65

I am trying to improve the backup situation for my application. I have a Django application and MySQL database. I read an article suggesting backing up the database in Git.

On the one hand I like it, as it will keep a copy of the data and the code in sync.

But Git is designed for code, not for data. As such it will be doing a lot of extra work diffing the MySQL dump every commit, which is not really necessary. If I compress the file before storing it, will git still diff the files?

(The dump file is currently 100MB uncompressed, 5.7MB when bzipped.)

Edit: the code and database schema definitions are already in Git, it is really the data I am concerned about backing up now.

Léo Lam
  • 105
  • 1
  • 3
wobbily_col
  • 1,861
  • 3
  • 16
  • 25
  • 13
    If your company has an IT (ops) department, they should be handling this. – Michael Hampton May 26 '14 at 14:09
  • 1
    is the data part of the application, or what is created through the application? – Winston Ewert May 26 '14 at 18:25
  • 1
    Git will attempt to diff all files when you run `git gc` (or it's underlying `git repack`; git will, by configurable default, occasionally run it automatically). It will also _always deflate them_, so it might be actually better to store them uncompressed. – Jan Hudec May 26 '14 at 21:46
  • 1
    What kind of database is it: is it production or development database? – el.pescado - нет войне May 27 '14 at 08:47
  • 6
    http://viget.com/extend/backup-your-database-in-git, he is a "senior developer". – wobbily_col May 27 '14 at 13:18
  • Well, those guys apparently are all Dev and no Ops. Pushing your live database to Github? (Hope it's a private repo.) Now taking bets on the exact date this blows up in their face... – Michael Hampton May 27 '14 at 21:34
  • 1
    @ Michael Git != Github – wobbily_col Jun 17 '14 at 11:01
  • @wobbily_col while size is not really an issue with Git, I wonder how the viget developer handles restoring the dump -- in my experience it's really much slower once you use `--skip-extended-insert` (and without, it's hard to keep track of changes and the size stored will start to grow much faster) – michel-slm Sep 09 '14 at 09:11

5 Answers5

107

Before you lose any data, let me try to introduce a sysadmin perspective to this question.

There is only one reason we create backups: to make it possible to restore when something goes wrong, as it invariably will. As such, a proper backup system has requirements that go far beyond what git can reasonably handle.

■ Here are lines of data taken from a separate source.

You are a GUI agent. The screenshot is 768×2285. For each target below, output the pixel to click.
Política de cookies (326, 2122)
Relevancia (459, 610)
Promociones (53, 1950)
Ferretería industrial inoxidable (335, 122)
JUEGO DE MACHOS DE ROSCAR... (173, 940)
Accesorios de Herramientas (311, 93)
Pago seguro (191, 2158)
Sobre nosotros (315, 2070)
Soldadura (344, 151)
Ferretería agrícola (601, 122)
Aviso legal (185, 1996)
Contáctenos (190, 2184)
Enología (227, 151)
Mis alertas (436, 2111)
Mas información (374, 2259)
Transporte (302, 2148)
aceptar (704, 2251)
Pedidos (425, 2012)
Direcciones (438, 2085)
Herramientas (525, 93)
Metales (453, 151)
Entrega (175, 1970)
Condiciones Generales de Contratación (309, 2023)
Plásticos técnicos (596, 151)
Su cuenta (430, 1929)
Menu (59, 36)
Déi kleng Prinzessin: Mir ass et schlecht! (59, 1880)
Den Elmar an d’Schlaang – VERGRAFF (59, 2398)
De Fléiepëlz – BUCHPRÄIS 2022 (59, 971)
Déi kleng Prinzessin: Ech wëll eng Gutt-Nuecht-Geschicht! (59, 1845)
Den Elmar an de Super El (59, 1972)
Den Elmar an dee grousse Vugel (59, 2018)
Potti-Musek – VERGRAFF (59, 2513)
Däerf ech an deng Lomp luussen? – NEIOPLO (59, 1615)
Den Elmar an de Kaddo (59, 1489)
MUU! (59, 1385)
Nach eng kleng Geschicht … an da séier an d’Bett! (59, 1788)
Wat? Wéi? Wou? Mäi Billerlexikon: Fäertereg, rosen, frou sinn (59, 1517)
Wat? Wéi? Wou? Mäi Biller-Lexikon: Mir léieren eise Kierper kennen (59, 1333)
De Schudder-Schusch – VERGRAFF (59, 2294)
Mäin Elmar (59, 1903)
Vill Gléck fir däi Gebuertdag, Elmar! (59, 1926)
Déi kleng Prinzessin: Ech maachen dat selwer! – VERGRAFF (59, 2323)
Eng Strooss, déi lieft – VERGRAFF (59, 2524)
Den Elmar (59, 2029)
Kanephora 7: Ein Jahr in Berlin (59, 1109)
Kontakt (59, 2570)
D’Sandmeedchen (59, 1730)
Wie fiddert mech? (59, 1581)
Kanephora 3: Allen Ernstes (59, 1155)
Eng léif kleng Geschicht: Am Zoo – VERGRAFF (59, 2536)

Here are some of the issues I can foresee with trying to backup your database in git:

  • The repository will grow dramatically with every "backup". Since git stores entire objects (albeit compressed) and then diffs them later (e.g. when you run git gc), and keeps history forever, you will have a very large amount of data stored that you don't actually need or even want. You might need to limit the amount or retention period of backups you do to save disk space or for legal reasons, but it's difficult to remove old revisions from a git repo without a lot of collateral damage.
  • Restoring is limited to points in time that you have stored in the repository, and since the data is so large, going back more than a trivial amount of time may be slow. A backup system designed for the purpose limits the amount of data stored while potentially providing more granularity, and provides faster restores, reducing downtime in the event of a disaster. Database-aware backup solutions (example) can also provide continuous backup, ensuring that not a single transaction is lost.
  • Commits are likely to be slow as well, and get slower as the database grows. Remember that git is essentially a key-value data store mapped onto a filesystem, and thus is subject to the performance characteristics of the underlying filesystem. It is possible for this length of time to eventually exceed the backup interval, and at that point you can no longer meet your SLA. Proper backup systems also take longer to backup as the data grows, but not nearly so dramatically, since they will automatically manage their own size based on the retention policy you will have configured.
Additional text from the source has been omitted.